= Challenge 1 =
Find each line of the records that contains the string "height" and copy those lines out, treating case as significant.

= Document =
--- begin ---
In all honesty, prior to my arrival, I knew very little about taiko. I am so pleased that I was able have a logical progression in my study of Japanese drumming and drum crafting. It just worked out so well that I was able to build my way “up:” that is, I first learned about taiko through the students at the university – and thus was able to begin to appreciate the dedication it takes to study taiko. Then, I was able to learn about the instrument itself, while visiting the Asano Taiko factory. Next, I went to Sado Island and got my first taste of Kodo, and began to understand the spiritual relationship between taiko and nature. Lastly, I attended several Kodo performances: as excellent as the Shien (the group from the university) were, simply put, Kodo is the most talented taiko group in the world. I am sure that I would not have appreciated the tremendous level of musicianship of the Kodo performers if I had seen the three shows in October. Albeit I, admittedly, did not plan to have such a logical progression, there was a seamless evolution to my research here in Japan.

(Not to mention that along the way, I also have had other “drum and percussion” experiences, such as the Ainu traditional music concert, the fire festival at the Buddhist temple in Kyoto and the djembe workshop).

Indeed, the initial parameters of this research fellowship sought to focus on the “spiritual essence” of drumming and drum crafting. Of course, the idea of “spirituality” is a very broad and rather ambiguous concept: thus, throughout this year, I have intended to concentrate mostly on the drumming and drum crafting within the religious institution. That being said, during my stay in Japan, I did focus more on the “spiritual essence” of taiko.

Without a doubt, taiko does have a place within Buddhist temples and Shinto shrines; yet, I have learned that in these situations, the drums are more ornamental than essential to the religious service. That is to say, in Fiji and India, for example, the tabla often has an explicit function within the prayers and rituals. In Japan, that tends not to be the case.
--- end ---
= Challenge 2 =
Continue the account of studying taiko in Japan from the point where it ends.

= Entries provided =
--- begin ---
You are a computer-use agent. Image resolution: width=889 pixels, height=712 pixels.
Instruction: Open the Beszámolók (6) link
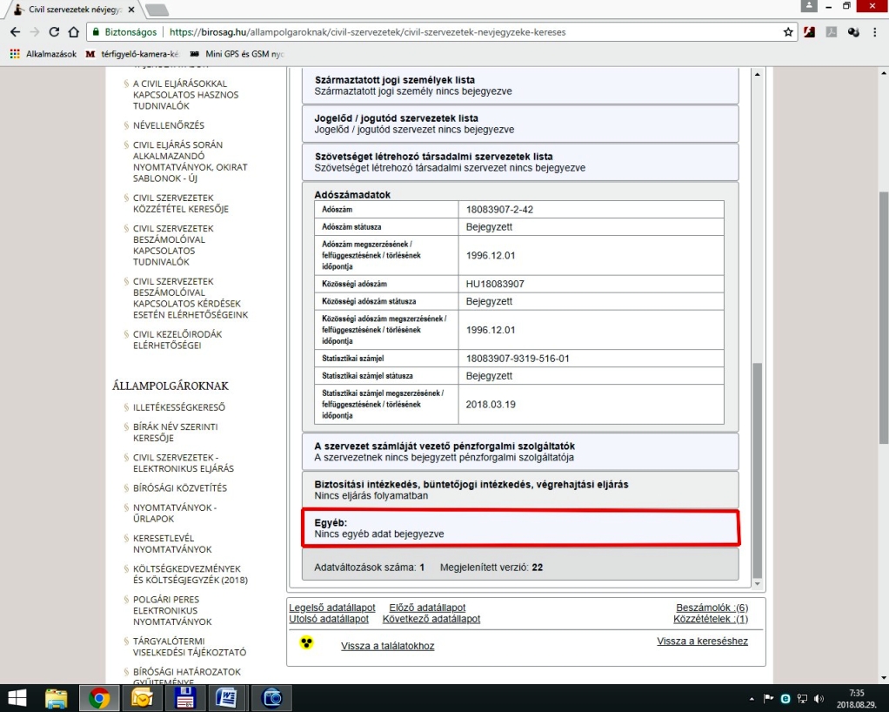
--- end ---
--- begin ---
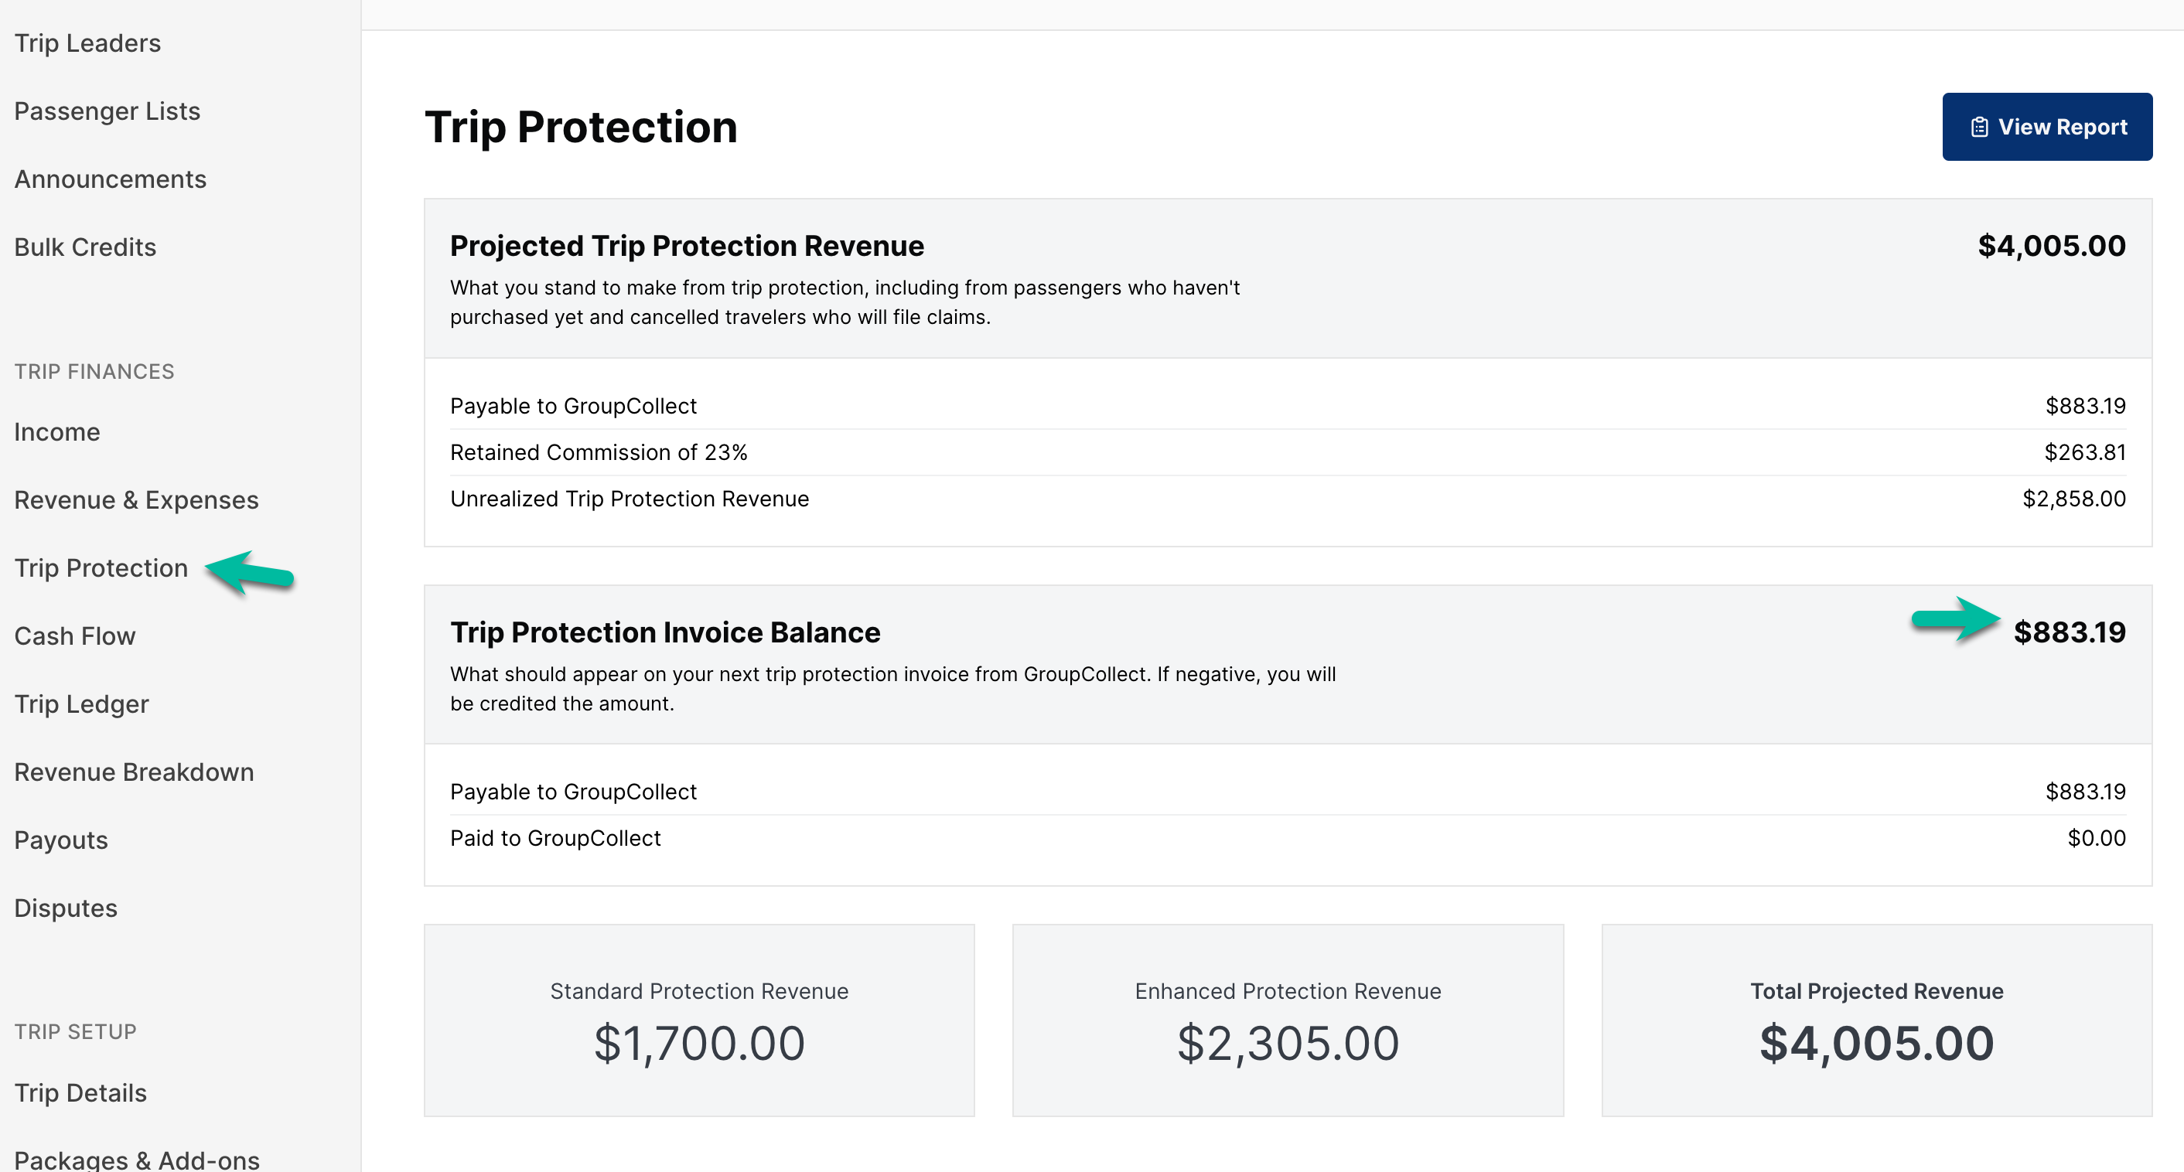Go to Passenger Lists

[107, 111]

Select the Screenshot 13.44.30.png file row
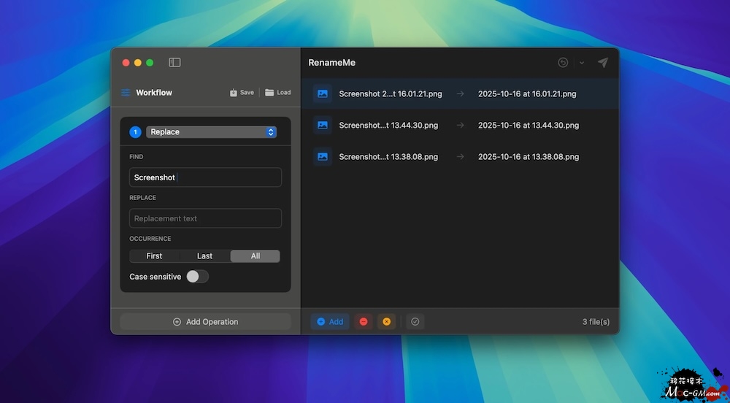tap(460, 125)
--- end ---
= Exercise response 1 =
You are a computer-use agent. Image resolution: width=889 pixels, height=712 pixels.

= Exercise response 2 =
During my visit to Asano Taiko, the most famous Japanese drum company, it was interesting to see the differences in crafting of a taiko for religious and non-religious purposes. While Zen Buddhism greatly differs from the various other sects of Buddhism throughout Japan and it is not fair to associate all forms of Japanese Buddhism with Zen, I would have anticipated that because Zen (and to a lesser extend, any form of Buddhism in general) emphasizes minimalism and simplicity, taiko drums used in the temples would be the very plain. On the contrary, the taiko drums employed in various Buddhist rituals and prayers almost always have very intricate designs and are painted in an array of colors. To be honest, I am not sure what all this means, but it is somewhat intriguing, and I would have never hypothesized this.

Speaking of the drums themselves, I am really disappointed that I did not buy a drum while in Japan, but the circumstances were not ideal. The truth is that most of the taiko drums are so big and played in such a different technique than Western drums (taiko is played with your whole body, whereas Western drums are supposed to be played only with wrists and fingers), that there would not really be a point of me owning one.

I did find an amazing taiko, beautifully painted black and gold (picture below)…but it was over $3,000 without shipping! I think it is still possible that I will order a taiko from Miyamoto or perhaps even Asano, pending the price is right, and more importantly, that I would actually use the drum.

Yes, that is real gold-leaf.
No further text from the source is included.